### Quoted passage
-- start --
Carpe Diem

“The world is big, and I want to have a good look at it before it gets dark.

~ John Muir ~

Midterms are not fun.

I remember once being asked by a LUSU volunteer if I thought Lancaster should implement January exams, and replying that I couldn’t really say, having never had to take them. Well, here at McGill (and pretty much every other university this side of the Atlantic), you don’t just get January exams; you get October ones, November ones and of course, December finals. And I can tell you now, it’s a big step up. The workload here can get rather intense, and these past few days as I holed myself up my favourite corner of Second Cup (the Montréal equivalent to Costa), I found myself yearning to get out of the city for a bit. And so, that’s just what I did.

During my Orientation Week, I connected with a handful of other exchange students all hailing from various corners of the globe, and a group of us (five including myself) decided to take a weekend trip down to the States. It being the middle of autumn, New England was on all our bucket lists, so we hashed together a rough plan to drive down on a Friday afternoon after class, spend the weekend hiking in the White Mountains and then hit the road again on Sunday and be back in the city in time for tea (or, in my case, my final midterm on the Monday). To me, my brain ready to melt from constantly revising Marxist Critical Theory and Nuclear Deterrence, it seemed like the perfect respite.

They say even the best laid plans go awry, and we definitely encountered more than our fair share of bumps in the road (and I’m not just talking about Québec’s pothole epidemic). A misunderstanding with the car rental caused a three-hour delay into our four-hour journey, but nonetheless we eventually made it and, after yet another slight hitch (which involved flagging down a kindly local at 12am on a deserted road in the middle of the woods to borrow her phone so we could email the owner of our Airbnb and get the code to unlock the door) I was ready for a fun but chilled-out weekend during which the only thing I needed to worry about was not falling down the side of a mountain, something I seem extraordinarily prone to doing. And I have to say, New Hampshire in the fall is truly spectacular.
-- end --
Can you rewrite the blog post from "I remember once" to "what I did.", putting "winter exams" in place of "January exams"?

### Provided material
-- start --
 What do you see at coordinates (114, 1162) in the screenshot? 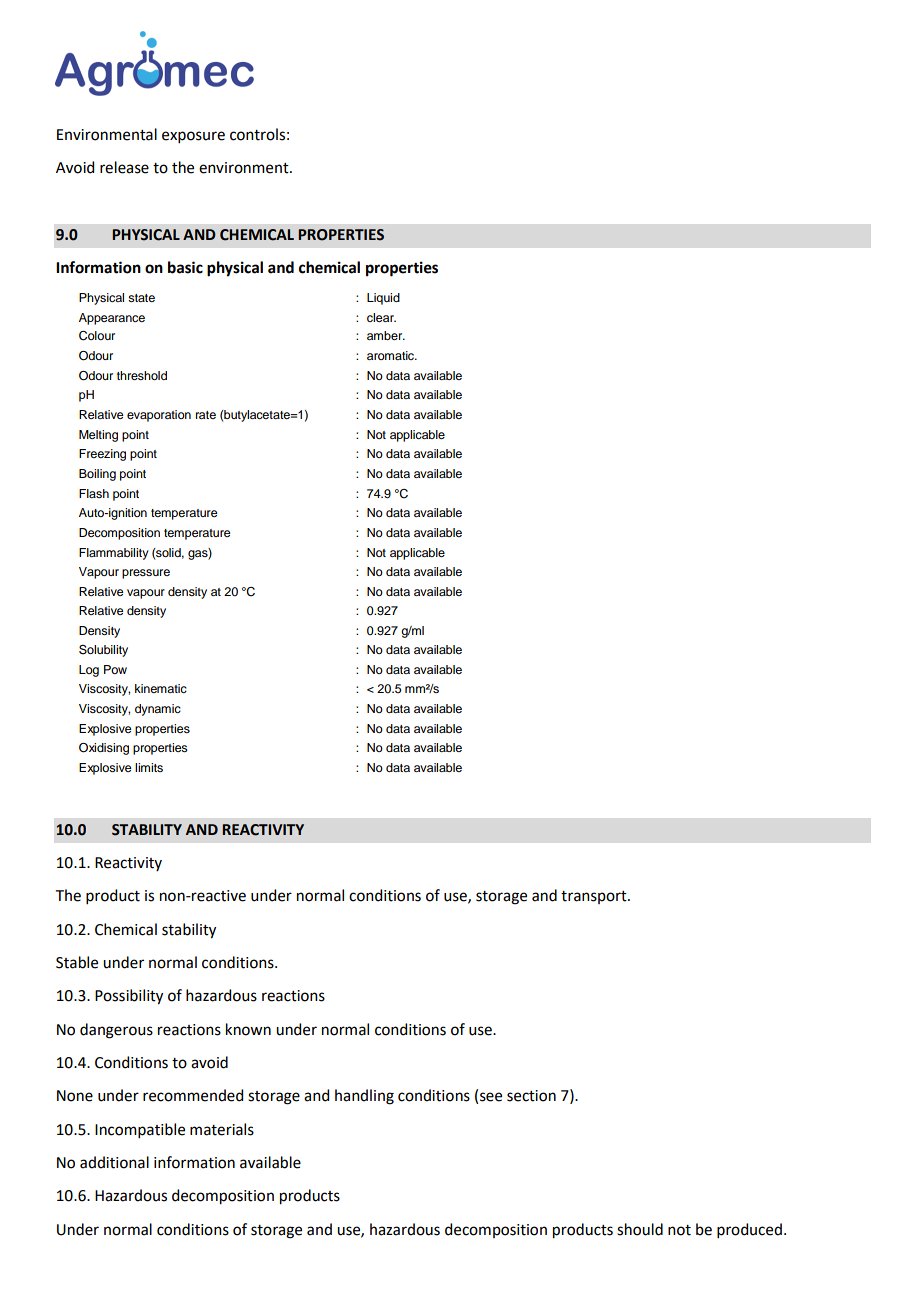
-- end --
### Task answer
I remember once being asked by a LUSU volunteer if I thought Lancaster should implement winter exams, and replying that I couldn’t really say, having never had to take them. Well, here at McGill (and pretty much every other university this side of the Atlantic), you don’t just get winter exams; you get October ones, November ones and of course, December finals. And I can tell you now, it’s a big step up. The workload here can get rather intense, and these past few days as I holed myself up my favourite corner of Second Cup (the Montréal equivalent to Costa), I found myself yearning to get out of the city for a bit. And so, that’s just what I did.